-- START OF Records supplied --
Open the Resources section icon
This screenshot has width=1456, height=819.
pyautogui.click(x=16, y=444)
-- END OF Records supplied --
-- START OF Records supplied --
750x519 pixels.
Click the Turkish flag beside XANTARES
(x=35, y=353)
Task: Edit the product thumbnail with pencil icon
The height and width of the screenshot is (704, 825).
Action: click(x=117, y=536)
-- END OF Records supplied --
- Problem statement: Rewrite the lines from the one with "Open the Resources section icon" to the one with "pyautogui.click(x=16, y=444)", substituting "Downloads" for "Resources" and keeping everything else the same.

- Solution to this task:
Open the Downloads section icon
This screenshot has width=1456, height=819.
pyautogui.click(x=16, y=444)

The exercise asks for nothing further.